** START **
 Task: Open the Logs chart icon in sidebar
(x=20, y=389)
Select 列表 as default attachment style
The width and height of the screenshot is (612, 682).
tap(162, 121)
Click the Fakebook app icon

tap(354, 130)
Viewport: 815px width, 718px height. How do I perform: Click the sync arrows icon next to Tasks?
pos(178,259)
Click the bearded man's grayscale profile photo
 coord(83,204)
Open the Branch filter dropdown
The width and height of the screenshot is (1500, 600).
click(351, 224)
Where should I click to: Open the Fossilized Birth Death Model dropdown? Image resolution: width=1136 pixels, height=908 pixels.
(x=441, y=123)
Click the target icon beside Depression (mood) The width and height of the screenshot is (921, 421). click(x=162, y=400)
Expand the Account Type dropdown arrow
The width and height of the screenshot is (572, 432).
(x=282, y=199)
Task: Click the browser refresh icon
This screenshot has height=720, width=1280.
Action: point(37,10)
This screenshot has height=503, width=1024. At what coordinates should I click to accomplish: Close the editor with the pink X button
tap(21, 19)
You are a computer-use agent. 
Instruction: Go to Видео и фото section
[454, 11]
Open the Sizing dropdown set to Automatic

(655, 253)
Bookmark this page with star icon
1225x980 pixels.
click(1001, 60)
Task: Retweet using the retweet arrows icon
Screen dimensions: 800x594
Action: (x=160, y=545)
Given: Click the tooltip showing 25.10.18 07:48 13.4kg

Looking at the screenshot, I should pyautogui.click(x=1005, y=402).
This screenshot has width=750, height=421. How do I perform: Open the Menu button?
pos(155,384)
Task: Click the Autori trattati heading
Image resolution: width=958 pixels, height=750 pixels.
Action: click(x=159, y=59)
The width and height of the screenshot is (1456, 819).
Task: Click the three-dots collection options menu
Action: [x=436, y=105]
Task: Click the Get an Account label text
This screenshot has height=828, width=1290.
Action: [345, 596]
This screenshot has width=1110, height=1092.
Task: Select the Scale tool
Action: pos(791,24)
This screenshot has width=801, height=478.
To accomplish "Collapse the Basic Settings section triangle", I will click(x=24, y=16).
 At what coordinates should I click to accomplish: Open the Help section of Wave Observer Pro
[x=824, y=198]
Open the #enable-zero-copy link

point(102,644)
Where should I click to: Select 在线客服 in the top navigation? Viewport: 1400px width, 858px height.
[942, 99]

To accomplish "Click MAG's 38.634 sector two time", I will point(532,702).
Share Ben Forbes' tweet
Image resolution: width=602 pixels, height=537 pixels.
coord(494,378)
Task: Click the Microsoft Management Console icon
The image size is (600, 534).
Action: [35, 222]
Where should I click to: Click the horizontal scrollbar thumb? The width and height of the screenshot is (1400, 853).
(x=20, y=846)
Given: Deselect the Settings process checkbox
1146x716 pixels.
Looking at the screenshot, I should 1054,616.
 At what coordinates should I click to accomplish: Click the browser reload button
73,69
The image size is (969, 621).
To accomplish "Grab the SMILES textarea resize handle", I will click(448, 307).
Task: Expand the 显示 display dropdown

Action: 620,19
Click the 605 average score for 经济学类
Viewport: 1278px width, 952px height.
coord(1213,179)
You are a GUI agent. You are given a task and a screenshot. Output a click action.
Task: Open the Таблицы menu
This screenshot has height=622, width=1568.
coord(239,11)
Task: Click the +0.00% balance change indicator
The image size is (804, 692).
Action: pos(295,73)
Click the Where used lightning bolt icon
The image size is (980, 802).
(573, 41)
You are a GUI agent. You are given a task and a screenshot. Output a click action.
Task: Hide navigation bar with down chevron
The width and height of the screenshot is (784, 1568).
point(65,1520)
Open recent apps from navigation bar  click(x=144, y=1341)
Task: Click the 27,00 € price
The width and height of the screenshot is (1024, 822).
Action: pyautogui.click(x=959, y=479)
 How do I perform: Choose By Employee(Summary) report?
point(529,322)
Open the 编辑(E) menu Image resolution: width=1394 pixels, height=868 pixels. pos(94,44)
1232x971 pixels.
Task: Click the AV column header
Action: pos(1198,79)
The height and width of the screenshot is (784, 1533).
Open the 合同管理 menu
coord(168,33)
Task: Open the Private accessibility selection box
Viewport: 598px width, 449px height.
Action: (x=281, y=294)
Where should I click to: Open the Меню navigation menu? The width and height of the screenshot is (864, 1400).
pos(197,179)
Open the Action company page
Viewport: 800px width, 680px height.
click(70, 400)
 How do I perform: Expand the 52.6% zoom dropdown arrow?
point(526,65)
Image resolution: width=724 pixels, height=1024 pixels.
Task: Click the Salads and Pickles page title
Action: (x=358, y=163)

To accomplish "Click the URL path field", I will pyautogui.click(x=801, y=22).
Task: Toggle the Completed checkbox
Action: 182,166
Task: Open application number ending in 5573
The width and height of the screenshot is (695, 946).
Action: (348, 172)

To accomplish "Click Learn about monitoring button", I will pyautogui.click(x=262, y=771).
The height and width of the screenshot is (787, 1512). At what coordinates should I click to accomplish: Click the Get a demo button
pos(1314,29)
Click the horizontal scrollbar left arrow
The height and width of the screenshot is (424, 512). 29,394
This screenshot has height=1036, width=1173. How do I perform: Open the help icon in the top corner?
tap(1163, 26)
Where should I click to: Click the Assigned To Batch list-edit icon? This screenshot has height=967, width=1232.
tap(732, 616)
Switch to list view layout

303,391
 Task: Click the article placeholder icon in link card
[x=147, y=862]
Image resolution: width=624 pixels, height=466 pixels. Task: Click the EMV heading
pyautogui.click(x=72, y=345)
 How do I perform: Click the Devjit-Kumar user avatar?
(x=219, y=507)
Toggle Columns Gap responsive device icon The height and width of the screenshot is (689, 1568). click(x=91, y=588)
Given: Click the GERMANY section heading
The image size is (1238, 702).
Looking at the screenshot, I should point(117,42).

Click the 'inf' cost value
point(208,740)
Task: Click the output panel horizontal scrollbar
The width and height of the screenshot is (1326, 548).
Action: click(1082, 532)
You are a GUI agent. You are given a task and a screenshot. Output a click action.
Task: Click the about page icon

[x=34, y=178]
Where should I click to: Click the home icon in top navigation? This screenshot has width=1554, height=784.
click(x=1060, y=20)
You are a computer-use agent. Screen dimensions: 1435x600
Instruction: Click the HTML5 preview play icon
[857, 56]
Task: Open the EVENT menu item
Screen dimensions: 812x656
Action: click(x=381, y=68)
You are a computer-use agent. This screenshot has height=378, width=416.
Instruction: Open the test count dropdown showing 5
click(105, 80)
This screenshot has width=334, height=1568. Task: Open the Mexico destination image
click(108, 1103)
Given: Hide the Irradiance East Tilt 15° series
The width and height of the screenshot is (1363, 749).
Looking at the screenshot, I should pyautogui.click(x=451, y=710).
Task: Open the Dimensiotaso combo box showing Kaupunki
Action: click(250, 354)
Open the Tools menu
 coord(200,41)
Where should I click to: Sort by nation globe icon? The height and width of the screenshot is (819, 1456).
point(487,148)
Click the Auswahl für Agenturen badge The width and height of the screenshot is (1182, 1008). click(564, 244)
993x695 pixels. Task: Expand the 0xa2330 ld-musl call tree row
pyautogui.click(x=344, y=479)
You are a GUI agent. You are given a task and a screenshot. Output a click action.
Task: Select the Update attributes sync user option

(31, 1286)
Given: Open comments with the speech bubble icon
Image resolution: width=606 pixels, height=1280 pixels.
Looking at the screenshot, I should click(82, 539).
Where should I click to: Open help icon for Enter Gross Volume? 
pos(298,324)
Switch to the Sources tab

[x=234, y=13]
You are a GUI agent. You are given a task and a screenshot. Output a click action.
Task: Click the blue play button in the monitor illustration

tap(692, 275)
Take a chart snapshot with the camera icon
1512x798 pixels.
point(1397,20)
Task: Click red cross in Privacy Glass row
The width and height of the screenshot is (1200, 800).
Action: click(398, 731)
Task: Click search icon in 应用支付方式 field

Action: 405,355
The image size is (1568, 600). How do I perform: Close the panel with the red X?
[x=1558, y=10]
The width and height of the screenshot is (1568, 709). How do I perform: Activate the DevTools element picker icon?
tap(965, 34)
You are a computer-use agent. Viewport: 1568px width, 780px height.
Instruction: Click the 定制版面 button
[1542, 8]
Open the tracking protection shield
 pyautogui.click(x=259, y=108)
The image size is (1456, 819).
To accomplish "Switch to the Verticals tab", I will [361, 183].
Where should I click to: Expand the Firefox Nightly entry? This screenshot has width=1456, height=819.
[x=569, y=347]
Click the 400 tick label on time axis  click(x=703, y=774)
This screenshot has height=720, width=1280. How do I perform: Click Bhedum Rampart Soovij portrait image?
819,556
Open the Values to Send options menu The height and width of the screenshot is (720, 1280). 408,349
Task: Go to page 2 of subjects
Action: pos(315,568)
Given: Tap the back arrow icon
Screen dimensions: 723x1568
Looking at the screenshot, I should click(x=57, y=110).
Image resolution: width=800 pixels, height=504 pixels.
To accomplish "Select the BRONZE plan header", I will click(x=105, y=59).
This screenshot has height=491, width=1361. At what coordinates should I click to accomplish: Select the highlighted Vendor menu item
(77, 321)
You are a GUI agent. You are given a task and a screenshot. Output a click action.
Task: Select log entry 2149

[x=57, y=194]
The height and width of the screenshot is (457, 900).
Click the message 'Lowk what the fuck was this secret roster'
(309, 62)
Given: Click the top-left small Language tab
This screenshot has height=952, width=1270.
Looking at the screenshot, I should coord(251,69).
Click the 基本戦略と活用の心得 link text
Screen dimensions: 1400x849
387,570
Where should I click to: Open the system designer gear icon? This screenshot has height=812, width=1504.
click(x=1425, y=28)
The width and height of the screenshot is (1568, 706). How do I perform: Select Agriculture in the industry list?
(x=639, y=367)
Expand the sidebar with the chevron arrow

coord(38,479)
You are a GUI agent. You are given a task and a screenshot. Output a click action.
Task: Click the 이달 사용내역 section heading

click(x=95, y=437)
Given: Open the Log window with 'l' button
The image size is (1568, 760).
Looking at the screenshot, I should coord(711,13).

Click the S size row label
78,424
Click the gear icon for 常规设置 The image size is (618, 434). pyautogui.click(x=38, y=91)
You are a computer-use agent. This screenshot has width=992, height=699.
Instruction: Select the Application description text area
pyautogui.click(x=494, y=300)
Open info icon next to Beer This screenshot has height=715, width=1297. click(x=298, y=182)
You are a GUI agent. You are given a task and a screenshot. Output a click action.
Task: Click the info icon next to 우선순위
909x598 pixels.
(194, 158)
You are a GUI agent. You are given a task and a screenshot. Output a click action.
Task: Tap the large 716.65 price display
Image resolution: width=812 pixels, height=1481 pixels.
** END **
Express the listing, starting at the line containing "The width and height of the screenshot is (1568, 706)." and ending at the line containing "Open info icon", as a JSON list of strings with one string per line and blank lines omitted.

[
  "The width and height of the screenshot is (1568, 706). How do I perform: Select Agriculture in the industry list?",
  "(x=639, y=367)",
  "Expand the sidebar with the chevron arrow",
  "coord(38,479)",
  "You are a GUI agent. You are given a task and a screenshot. Output a click action.",
  "Task: Click the 이달 사용내역 section heading",
  "click(x=95, y=437)",
  "Given: Open the Log window with 'l' button",
  "The image size is (1568, 760).",
  "Looking at the screenshot, I should coord(711,13).",
  "Click the S size row label",
  "78,424",
  "Click the gear icon for 常规设置 The image size is (618, 434). pyautogui.click(x=38, y=91)",
  "You are a computer-use agent. This screenshot has width=992, height=699.",
  "Instruction: Select the Application description text area",
  "pyautogui.click(x=494, y=300)",
  "Open info icon next to Beer This screenshot has height=715, width=1297. click(x=298, y=182)"
]